[Records for the exercise Boundary: Start]

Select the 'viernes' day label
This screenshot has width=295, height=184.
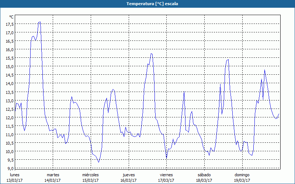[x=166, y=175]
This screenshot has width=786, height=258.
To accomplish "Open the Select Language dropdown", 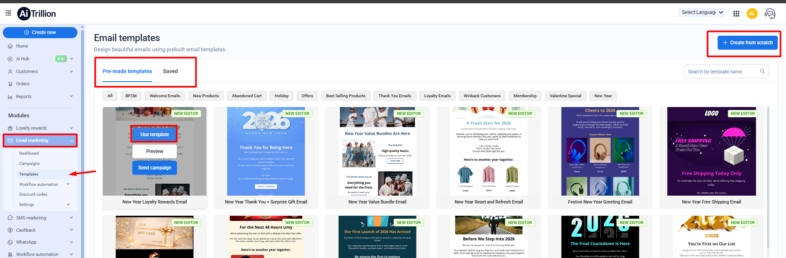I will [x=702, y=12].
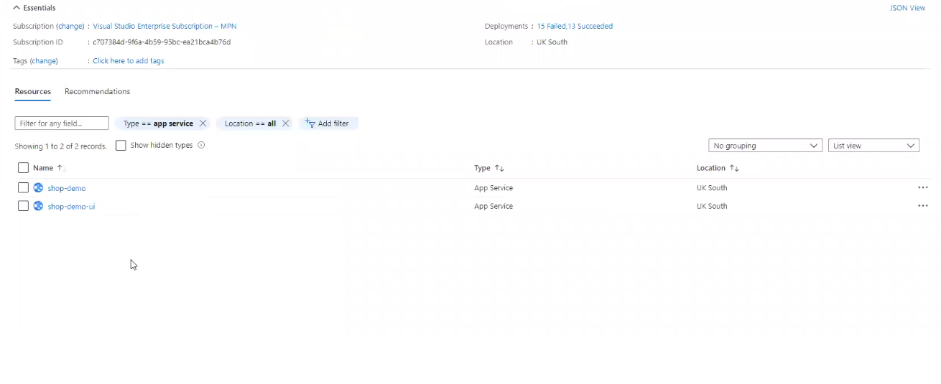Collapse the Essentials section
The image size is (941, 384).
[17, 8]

[Records for the exercise Boundary: End]
[Records for the exercise Boundary: Start]

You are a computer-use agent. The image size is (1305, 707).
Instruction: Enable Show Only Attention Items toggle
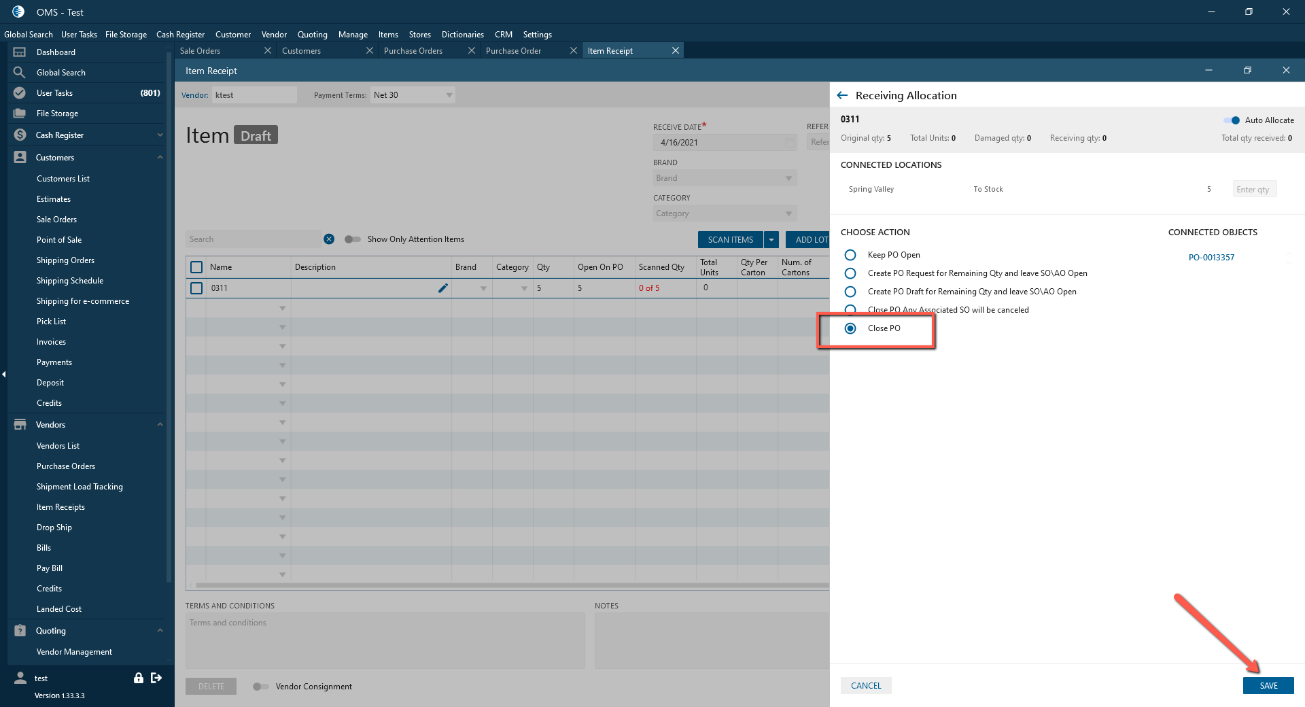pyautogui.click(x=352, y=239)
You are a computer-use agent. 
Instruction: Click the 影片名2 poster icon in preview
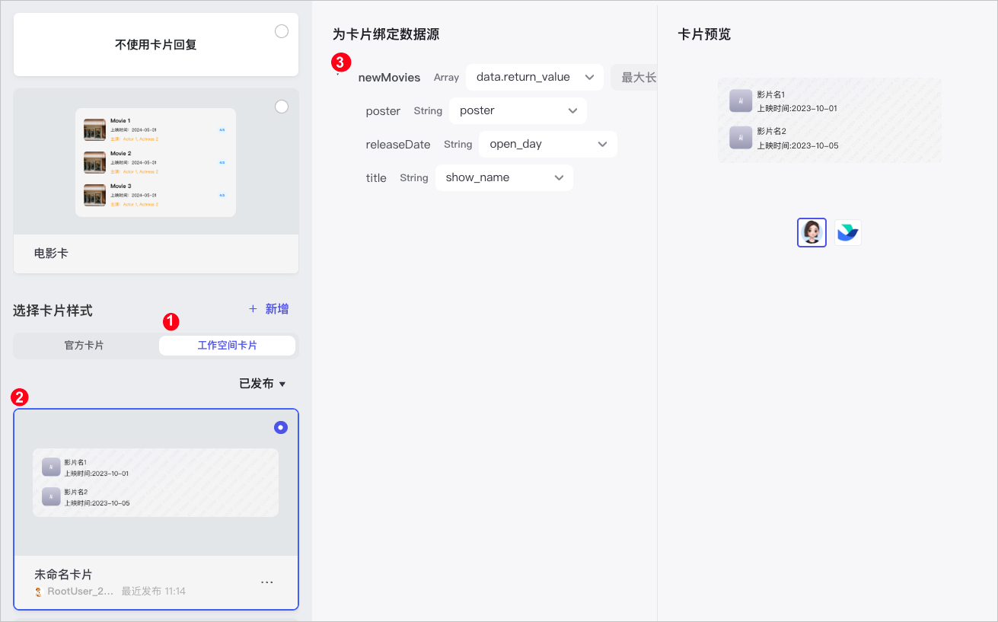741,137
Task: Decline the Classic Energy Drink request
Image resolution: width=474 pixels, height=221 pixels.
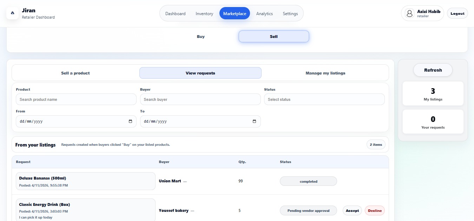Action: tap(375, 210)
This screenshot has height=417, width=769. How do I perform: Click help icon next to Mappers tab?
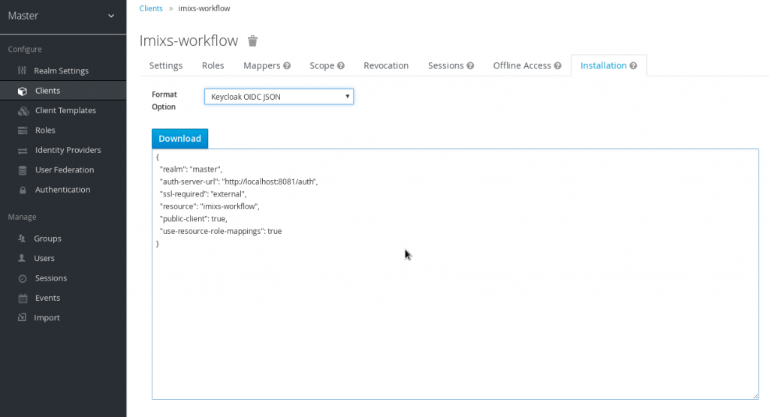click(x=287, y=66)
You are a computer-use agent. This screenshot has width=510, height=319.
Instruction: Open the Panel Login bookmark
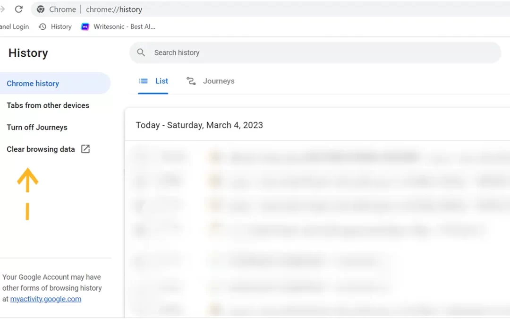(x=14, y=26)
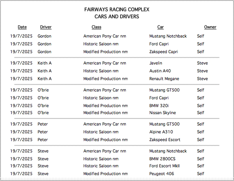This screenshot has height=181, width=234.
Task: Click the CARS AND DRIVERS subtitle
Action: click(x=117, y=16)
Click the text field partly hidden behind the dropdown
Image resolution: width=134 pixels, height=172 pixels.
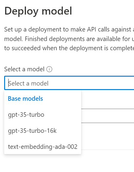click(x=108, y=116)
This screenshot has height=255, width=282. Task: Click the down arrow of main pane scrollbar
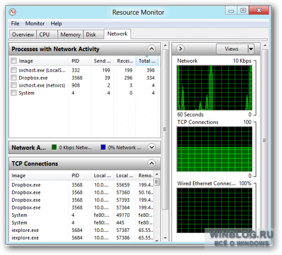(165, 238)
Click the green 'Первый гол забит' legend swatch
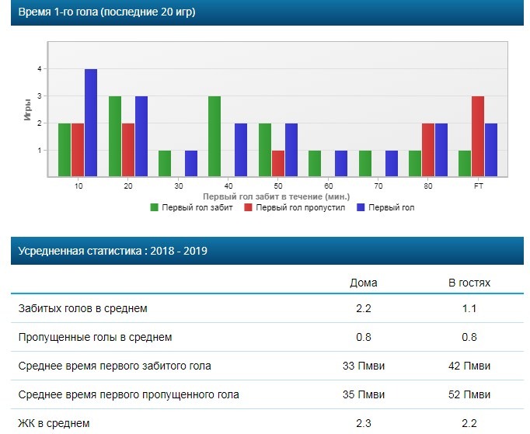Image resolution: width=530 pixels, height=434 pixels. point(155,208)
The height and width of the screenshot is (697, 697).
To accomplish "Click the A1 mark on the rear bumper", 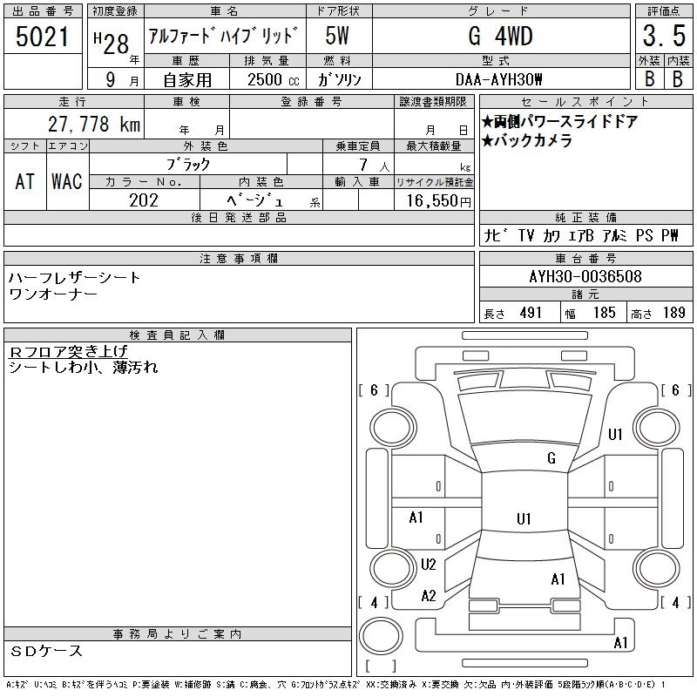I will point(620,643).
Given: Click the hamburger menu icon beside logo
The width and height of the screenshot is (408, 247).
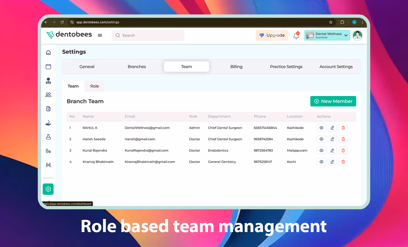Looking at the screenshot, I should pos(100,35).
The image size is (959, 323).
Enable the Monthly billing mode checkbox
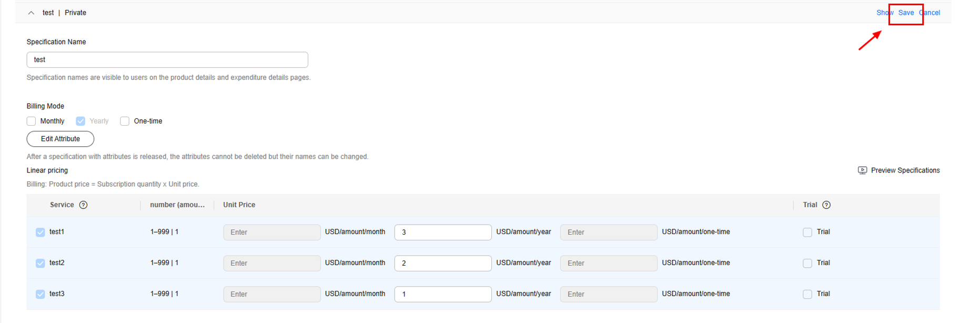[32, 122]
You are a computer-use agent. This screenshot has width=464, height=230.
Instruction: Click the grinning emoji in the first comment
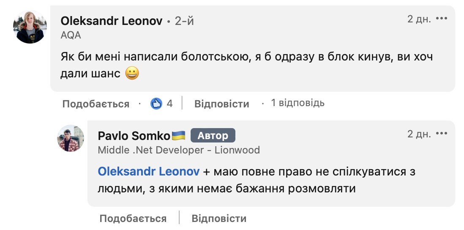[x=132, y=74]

[Records for the exercise Boundary: End]

● What you need to do
Search the entries for the string "computer". Copy every line that has it.

● Answer space
You are a computer-use agent. The image size is (1305, 707).
You are a computer-use agent. 
You are a computer-use agent. This screenshot has width=510, height=319.
You are a computer-use agent. This screenshot has width=464, height=230.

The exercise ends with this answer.